*GIVEN DATA*.
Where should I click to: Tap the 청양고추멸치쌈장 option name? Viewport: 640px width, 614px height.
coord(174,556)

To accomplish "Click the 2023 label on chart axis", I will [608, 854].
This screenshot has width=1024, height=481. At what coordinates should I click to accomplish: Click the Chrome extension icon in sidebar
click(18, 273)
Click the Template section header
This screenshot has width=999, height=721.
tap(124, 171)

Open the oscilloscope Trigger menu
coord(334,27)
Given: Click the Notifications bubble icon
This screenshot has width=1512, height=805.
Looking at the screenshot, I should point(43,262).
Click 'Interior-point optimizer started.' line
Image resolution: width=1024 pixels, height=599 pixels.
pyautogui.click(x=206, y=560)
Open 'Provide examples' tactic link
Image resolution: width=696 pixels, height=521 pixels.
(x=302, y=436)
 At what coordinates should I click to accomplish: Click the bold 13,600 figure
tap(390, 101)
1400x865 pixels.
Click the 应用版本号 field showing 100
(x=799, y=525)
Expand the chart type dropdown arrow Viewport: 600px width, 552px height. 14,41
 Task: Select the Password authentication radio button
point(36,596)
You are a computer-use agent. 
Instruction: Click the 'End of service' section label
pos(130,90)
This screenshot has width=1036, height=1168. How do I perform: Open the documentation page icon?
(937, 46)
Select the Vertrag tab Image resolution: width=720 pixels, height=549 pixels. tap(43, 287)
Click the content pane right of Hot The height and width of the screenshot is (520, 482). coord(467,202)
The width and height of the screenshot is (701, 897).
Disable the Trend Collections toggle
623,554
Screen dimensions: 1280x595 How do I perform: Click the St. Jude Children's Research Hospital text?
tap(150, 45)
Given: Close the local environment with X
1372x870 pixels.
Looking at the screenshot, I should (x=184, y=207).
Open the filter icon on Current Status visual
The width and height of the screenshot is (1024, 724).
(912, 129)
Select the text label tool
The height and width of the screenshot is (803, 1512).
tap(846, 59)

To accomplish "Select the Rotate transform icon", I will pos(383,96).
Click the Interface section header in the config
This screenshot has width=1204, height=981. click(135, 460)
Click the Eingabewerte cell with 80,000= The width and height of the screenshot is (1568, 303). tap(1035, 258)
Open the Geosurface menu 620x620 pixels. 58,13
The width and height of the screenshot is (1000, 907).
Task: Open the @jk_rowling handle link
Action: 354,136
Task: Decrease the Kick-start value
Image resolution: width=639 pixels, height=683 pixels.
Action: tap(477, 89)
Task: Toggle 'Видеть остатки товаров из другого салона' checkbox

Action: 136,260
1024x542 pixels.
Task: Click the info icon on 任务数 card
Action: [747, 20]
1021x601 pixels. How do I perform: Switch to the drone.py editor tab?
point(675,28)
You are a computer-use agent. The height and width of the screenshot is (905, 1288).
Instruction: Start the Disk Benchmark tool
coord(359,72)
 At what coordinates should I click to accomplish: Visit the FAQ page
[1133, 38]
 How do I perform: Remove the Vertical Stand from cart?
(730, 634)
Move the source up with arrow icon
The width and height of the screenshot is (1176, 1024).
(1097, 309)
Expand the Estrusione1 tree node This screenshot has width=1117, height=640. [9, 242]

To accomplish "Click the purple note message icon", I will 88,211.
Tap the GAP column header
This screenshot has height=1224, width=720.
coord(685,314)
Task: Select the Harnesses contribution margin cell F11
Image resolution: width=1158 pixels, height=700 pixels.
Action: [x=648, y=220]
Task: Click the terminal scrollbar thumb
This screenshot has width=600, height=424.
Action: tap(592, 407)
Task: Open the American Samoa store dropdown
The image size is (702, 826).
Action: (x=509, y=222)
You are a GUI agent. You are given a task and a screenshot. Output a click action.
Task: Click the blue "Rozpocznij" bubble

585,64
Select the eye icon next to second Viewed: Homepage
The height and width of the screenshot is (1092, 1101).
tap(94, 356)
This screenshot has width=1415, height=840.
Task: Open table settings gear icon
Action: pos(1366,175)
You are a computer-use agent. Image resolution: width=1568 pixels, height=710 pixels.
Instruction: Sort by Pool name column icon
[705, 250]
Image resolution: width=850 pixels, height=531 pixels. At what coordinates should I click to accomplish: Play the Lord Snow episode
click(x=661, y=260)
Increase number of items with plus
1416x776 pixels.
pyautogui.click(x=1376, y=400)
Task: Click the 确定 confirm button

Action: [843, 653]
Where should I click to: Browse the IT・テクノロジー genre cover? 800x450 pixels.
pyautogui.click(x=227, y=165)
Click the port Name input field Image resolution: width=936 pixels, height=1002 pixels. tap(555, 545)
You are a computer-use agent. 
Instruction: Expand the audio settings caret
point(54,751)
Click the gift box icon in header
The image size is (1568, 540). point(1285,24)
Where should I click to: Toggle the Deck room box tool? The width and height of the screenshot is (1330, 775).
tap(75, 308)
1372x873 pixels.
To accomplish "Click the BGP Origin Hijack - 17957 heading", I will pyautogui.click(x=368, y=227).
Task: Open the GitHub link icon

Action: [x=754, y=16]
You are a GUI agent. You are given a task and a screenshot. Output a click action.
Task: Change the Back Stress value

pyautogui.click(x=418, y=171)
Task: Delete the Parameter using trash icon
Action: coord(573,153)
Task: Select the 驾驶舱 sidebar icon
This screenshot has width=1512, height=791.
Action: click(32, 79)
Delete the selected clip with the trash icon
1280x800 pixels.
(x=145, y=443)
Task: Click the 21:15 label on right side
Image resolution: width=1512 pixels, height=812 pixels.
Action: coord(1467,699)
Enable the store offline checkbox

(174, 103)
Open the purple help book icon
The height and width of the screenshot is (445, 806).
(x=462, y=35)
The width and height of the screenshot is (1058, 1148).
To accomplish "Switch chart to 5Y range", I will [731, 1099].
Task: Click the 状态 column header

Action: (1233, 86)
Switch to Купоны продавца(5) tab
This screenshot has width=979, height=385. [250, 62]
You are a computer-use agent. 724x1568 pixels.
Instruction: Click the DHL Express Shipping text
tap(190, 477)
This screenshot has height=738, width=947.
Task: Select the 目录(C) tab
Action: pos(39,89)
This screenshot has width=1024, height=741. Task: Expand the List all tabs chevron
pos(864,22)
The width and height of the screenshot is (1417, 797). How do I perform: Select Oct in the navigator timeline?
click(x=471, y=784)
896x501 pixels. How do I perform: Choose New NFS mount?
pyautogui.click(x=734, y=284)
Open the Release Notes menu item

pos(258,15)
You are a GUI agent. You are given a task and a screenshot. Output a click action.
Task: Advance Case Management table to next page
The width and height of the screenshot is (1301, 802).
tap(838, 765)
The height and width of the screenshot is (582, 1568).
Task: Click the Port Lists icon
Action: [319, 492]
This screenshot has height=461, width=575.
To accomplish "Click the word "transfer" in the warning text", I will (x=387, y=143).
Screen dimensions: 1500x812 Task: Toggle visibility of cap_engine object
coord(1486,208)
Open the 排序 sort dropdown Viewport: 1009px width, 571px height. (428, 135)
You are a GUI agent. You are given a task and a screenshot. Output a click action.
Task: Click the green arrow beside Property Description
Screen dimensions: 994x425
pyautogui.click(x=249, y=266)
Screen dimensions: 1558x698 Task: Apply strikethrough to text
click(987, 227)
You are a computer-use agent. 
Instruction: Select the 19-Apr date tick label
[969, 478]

*PROBLEM REQUIREMENTS*. Rewrite the data from the line containing "Open the 排序" up to and including the final line of the data, renaming "strikethrough" to "underline" and leaving everything else unchanged.

*FULL SOLUTION*.
Open the 排序 sort dropdown Viewport: 1009px width, 571px height. (428, 135)
You are a GUI agent. You are given a task and a screenshot. Output a click action.
Task: Click the green arrow beside Property Description
Screen dimensions: 994x425
pyautogui.click(x=249, y=266)
Screen dimensions: 1558x698 Task: Apply underline to text
click(987, 227)
You are a computer-use agent. 
Instruction: Select the 19-Apr date tick label
[969, 478]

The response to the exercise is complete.